Matemáticas y química

Manuel García Reigosa
M. G. Reigosa EL PERISCOPIO

SANTIAGO

Las victorias en la cancha y la seriedad en los pagos son dos indicadores claves para medir la buena salud de un club deportivo profesional. Por ese flanco el Obradoiro está haciendo los deberes con nota en las últimas campañas, además de arrancar bien el presente curso.

A menudo, los grandes valores tienden a eclipsar pequeñas buenas noticias que también contribuyen a la buena salud de la entidad. Y esta semana ha habido dos de las que suman, aunque pasen más inadvertidas. Y las dos tienen su raíz en una cantera que poco a poco va cogiendo cuerpo.

Una fue el debut en ACB de San Martín.
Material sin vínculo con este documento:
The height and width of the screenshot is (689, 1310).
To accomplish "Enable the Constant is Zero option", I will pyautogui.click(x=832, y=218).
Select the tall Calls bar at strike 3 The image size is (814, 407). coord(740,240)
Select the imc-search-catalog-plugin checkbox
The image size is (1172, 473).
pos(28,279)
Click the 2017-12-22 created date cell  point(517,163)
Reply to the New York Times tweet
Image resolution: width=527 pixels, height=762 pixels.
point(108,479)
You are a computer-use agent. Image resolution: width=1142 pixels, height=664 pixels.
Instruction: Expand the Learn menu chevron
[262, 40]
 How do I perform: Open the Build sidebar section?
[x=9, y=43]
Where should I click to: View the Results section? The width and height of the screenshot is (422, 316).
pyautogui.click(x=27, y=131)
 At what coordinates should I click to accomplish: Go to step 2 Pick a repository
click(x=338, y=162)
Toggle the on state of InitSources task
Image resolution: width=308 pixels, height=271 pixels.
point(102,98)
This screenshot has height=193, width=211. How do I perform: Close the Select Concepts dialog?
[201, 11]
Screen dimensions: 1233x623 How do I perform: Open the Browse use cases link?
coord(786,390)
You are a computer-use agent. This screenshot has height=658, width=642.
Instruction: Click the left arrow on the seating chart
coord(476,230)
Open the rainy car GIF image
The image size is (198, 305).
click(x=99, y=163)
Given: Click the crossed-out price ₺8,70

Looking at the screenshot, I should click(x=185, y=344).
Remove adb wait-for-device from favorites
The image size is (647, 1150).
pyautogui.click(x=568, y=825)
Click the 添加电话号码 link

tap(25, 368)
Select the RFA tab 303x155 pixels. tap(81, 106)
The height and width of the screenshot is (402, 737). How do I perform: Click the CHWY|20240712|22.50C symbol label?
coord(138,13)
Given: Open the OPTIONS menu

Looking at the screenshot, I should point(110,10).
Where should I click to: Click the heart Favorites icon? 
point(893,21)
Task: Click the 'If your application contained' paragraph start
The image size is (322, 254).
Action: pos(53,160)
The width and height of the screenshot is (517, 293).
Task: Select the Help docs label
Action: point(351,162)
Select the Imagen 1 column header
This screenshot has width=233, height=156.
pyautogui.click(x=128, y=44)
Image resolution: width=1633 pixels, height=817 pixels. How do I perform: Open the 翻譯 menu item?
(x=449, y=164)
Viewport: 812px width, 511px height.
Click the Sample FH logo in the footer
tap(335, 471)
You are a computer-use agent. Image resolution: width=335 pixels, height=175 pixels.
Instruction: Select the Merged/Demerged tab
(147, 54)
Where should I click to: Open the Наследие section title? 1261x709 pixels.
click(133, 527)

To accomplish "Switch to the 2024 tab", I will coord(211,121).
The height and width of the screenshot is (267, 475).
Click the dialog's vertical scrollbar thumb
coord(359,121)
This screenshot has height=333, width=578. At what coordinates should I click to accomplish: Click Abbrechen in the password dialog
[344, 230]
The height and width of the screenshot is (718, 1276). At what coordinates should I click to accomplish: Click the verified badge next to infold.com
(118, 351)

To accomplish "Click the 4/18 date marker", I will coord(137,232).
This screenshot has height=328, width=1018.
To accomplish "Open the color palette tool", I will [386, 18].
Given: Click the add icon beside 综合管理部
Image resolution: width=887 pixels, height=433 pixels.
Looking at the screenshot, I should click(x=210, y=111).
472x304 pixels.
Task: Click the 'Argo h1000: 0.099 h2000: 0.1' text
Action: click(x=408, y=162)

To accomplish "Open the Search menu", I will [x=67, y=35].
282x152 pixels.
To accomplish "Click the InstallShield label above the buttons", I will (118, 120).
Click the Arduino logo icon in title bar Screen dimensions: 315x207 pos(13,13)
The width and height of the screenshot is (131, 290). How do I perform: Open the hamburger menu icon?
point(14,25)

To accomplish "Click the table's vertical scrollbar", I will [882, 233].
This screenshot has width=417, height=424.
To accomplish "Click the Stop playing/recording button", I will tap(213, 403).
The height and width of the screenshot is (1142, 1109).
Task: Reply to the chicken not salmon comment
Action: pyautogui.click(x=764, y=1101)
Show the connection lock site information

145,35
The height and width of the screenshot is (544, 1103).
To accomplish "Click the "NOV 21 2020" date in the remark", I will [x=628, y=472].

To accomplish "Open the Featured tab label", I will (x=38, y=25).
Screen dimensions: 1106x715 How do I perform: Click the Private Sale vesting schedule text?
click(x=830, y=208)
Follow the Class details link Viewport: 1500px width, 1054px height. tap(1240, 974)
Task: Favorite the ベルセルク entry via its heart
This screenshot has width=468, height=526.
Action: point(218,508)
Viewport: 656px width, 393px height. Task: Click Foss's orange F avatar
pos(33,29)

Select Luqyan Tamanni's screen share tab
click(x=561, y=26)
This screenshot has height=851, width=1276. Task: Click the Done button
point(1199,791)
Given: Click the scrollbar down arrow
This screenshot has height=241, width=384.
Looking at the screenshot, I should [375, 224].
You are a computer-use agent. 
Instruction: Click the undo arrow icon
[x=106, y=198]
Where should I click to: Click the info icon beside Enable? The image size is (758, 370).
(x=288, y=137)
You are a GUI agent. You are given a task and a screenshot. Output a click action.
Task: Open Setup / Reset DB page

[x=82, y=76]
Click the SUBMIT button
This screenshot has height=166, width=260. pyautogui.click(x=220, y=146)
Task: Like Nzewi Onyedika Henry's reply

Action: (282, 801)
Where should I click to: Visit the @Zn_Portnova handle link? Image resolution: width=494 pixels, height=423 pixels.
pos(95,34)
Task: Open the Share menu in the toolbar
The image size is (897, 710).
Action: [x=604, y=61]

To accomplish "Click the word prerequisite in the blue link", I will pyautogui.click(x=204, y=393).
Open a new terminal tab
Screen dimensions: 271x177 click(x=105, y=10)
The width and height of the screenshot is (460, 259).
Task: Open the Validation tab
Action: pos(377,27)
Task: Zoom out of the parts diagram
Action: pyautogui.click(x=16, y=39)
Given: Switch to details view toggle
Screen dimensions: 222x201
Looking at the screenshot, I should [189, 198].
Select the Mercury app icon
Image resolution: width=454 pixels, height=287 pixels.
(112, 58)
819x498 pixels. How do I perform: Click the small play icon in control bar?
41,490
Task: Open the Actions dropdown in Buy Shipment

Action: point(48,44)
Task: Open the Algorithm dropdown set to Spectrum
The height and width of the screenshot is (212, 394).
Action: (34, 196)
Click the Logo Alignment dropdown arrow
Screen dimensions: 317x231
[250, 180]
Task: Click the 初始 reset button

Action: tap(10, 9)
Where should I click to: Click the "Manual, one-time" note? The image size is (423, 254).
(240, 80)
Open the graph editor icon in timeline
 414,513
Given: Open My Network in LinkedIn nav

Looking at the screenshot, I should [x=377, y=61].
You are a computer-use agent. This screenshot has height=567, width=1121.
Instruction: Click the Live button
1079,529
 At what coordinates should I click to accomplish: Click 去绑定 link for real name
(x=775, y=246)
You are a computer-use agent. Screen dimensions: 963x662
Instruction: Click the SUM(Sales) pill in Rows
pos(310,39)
No quiere decir que ya esté todo hecho, ni mucho menos, pero sí que se encuentra en el buen camino. Además, para él y para sus compañeros de equipo júnior es un aliciente. Y parte del éxito del buen arranque que está protagonizando el primer plantel también es de los chavales que han estado al pie del cañón durante la pretemporada en los entrenamientos.

La otra es la puesta en marcha de la Peña Miudiño, que también tiene mucho que ver con la cantera porque está integrada, en buena medida, por niños que juegan en los equipos de base y por sus padres. Y conviene valorar debidamente la presencia de tres jugadores y del cuadro técnico en la puesta de largo de la peña, porque esa cercanía que siempre muestra el equipo con la afición no tiene precio.

Que las matemáticas cuadren siempre es importante. Y si los números están acompañados de buena química, tanto mejor.